Por Ricardo Noblat
De vez em quando, Lula atravessa a rua para ir pisar na casca de banana que avistou no outro lado. Bolsonaro fez isso muitas vezes nos quatro anos em que desgovernou o Brasil e planejou um golpe.
Lula não. Era elogiado por sua cautela e pela capacidade de desinflar crises. Quando uma crise de qualquer natureza entrava no seu gabinete de trabalho, morria ali ou saía menor.
Ou Lula, hoje, esquece como procedeu no passado, saindo-se bem na maioria das vezes, ou interpreta literalmente o ditado antigo que diz: “Falem mal, mas falem sempre de mim”.
Na era da internet, em que tudo que parece sólido desmancha no ar, o like é o valor supremo. O que se oferece em troca dele importa menos. Bolsonaro aprendeu a lição com o filho Carlos.
Lula, um líder analógico, tenta aprender. Encantado com a própria voz, porém, imagina que basta soá-la para fazer sucesso e no fim ir comemorar com a torcida.
Seu caso nada tem a ver com o de Joe Biden, presidente dos Estados Unidos. O de Biden é a memória falha, um dos fatores que poderá levá-lo a perder a próxima eleição para Trump.
O de Lula é excesso de memória. A dele acumula tanta coisa que sobra pouco espaço para novidades.

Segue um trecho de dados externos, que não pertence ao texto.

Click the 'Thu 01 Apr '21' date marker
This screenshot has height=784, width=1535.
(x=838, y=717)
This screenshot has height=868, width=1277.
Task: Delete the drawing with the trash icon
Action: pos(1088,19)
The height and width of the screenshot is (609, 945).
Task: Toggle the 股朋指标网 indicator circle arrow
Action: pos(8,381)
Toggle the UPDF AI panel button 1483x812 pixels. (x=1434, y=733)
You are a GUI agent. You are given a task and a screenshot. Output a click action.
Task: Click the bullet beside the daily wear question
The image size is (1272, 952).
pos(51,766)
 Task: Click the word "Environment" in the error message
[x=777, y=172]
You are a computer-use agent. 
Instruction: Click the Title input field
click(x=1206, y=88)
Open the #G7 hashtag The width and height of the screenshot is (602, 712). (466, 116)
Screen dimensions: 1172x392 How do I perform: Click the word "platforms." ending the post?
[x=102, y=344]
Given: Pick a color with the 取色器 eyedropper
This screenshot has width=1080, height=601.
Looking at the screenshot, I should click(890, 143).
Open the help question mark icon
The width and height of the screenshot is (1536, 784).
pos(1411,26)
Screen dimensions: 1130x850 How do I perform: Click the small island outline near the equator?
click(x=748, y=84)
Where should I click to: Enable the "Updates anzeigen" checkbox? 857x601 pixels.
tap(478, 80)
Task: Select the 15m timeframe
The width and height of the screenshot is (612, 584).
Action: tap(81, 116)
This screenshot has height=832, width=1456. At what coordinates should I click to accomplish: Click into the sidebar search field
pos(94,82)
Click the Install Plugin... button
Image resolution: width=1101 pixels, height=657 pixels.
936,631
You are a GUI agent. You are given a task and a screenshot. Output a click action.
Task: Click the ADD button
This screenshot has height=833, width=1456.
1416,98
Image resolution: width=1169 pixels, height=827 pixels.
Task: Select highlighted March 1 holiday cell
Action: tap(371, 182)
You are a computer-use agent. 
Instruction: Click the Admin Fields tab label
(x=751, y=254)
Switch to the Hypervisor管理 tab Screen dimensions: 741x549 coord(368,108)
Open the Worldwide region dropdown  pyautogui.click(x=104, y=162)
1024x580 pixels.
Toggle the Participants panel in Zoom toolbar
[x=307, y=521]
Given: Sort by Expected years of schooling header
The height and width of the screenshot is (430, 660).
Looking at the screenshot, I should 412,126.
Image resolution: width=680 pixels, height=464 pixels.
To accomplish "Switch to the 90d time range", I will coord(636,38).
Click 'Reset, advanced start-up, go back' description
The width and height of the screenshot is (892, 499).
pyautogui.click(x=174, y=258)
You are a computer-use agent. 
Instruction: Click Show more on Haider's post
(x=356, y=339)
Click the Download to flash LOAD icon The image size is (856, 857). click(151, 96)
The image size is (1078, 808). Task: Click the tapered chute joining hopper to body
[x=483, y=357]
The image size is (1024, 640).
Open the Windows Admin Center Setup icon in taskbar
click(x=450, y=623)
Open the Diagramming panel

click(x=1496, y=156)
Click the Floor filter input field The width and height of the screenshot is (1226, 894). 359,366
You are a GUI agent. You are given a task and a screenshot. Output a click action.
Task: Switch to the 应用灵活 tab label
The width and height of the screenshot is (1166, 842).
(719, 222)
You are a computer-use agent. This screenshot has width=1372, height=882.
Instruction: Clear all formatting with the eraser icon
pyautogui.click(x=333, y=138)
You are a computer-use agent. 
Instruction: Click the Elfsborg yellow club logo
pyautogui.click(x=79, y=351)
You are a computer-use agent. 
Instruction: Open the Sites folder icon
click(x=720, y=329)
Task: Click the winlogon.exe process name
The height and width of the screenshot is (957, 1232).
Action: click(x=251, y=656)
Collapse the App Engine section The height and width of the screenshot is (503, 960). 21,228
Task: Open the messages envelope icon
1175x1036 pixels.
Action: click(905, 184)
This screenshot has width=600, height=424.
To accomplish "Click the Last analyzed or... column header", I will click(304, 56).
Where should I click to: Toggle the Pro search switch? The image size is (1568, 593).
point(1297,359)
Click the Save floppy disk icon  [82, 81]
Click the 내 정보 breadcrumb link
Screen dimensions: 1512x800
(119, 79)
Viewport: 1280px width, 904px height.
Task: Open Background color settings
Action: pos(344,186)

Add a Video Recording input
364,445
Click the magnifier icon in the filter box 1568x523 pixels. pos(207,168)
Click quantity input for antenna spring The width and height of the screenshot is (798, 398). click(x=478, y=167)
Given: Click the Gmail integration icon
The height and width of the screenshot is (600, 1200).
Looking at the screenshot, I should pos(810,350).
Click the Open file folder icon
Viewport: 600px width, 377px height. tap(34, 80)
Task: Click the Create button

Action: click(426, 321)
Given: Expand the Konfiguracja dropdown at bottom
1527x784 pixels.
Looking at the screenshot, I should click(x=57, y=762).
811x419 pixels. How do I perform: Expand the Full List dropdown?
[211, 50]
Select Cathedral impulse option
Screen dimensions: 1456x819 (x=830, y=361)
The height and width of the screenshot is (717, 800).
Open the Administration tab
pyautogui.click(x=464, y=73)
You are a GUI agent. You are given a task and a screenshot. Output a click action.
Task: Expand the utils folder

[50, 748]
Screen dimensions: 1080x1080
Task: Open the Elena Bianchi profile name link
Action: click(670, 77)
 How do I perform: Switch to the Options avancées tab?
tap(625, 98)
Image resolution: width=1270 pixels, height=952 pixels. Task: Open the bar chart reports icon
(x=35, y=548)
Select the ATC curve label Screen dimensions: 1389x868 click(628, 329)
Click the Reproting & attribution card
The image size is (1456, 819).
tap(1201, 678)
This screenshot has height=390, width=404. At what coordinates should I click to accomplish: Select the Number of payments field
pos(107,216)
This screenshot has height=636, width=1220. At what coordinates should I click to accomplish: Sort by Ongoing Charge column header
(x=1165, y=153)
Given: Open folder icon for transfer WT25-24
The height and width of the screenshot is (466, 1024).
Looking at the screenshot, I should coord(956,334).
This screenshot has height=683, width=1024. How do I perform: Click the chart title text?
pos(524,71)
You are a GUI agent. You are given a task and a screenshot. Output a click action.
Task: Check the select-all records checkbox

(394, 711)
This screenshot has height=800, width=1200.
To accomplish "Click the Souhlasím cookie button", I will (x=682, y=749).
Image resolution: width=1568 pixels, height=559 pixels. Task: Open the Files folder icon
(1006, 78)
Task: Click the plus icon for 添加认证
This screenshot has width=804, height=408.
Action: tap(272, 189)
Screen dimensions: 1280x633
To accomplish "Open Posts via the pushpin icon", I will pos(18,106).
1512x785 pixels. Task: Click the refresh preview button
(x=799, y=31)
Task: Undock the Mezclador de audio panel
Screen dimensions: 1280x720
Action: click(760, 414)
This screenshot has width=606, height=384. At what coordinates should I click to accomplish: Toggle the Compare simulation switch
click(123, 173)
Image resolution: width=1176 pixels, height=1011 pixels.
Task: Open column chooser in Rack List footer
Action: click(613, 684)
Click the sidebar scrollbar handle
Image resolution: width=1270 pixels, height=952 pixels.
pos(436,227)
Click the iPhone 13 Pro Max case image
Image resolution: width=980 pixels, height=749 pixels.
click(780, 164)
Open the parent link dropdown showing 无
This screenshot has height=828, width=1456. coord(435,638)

Daí as derrapagens ao falar de improviso. Todos estamos sujeitos a derrapar.
É diferente quando um líder derrapa como aconteceu, ontem, com Lula. Ele voltou a chamar o Hamas de grupo terrorista e condenou seu ataque a Israel, que deflagrou a guerra atual — acertou em cheio.
Em seguida, acusou Israel de promover um genocídio na Faixa de Gaza, onde já morreram quase 30 mil palestinos, 70% deles mulheres e crianças inocentes – e acertou novamente.
E acertou ainda ao chamar a atenção para a assimetria da guerra: de um lado, o Exército mais poderoso do Oriente Médio, sustentado militarmente pelas maiores potências ocidentais; do outro…
Do outro, nenhum exército, apenas um bando de assaltantes e milhões de pessoas em fuga para lugar algum, na tentativa de salvarem-se de mísseis, bombas e tanques.
Lula poderia ter comparado o genocídio em Gaza com o genocídio de Ruanda, na África, em 1994, o massacre de pessoas dos grupos étnicos tútsis, tuás e de hútus moderados.
Estima-se que por lá morreram entre 500 mil e 1,1 milhão de pessoas, cerca de 70% da população tutsis. Estados Unidos, França e Bélgica assistiram ao massacre calados.
Lula poderia ter comparado o genocídio em Gaza com o dos indígenas brasileiros. Em 1500, ano do descobrimento, eles seriam cerca de 3 milhões de pessoas; em 2010, 817,9 mil.
Ou Lula poderia ter tido o cuidado de falar da guerra como teve no fim de semana, em Munique, na Alemanha, a ministra dos Negócios Estrangeiros do Canadá Mélanie Joly. Ela disse: “É essencial chegar a um acordo que inclua a libertação de reféns e exercer pressão sobre Netanyahu, para distinguir entre Israel e o atual Governo de Israel, para procurar aliados em Israel que também pressionem Netanyahu.”
Mas não. Lula afirmou, ao falar de improviso:
“O que acontece na Faixa de Gaza e com o povo palestino não existe em nenhum outro momento histórico. Aliás, existiu quando Hitler resolveu matar os judeus”.
A história, infelizmente, está repleta de momentos marcados por genocídios. O Holocausto, que dizimou mais de 6 milhões de judeus, ciganos, poloneses e gays, é o mais citado.
Lula não distinguiu entre Israel e o atual governo de extrema direita de Israel. Ao não fazê-lo, equiparou os judeus aos alemães nazistas que apoiaram o morticínio nas câmaras de gás.
O primeiro-ministro israelense Benjamin Netanyahu, sob crescente pressão internacional para que suspenda a guerra, aproveitou para tentar sair do canto do ringue, dizendo:
“O presidente Silva desonrou a memória de 6 milhões de judeus assassinados pelos nazistas. E demonizou o estado judeu como o antissemita mais virulento. Ele deveria ter vergonha de si mesmo”.
Cobrar a Netanyahu que também tenha vergonha de si não vai adiantar, mas deveria ser cobrado.
Em outubro de 2015, já como primeiro-ministro, ele relativizou a culpa de Hitler pelo Holocausto.
Disse que Hitler não queria exterminar os judeus, mas expulsá-los da Europa. E que o pai da “Solução Final” foi o mufti de Jerusalém, Haj Amin Al-Husseini, que não queria acolher judeus na Palestina.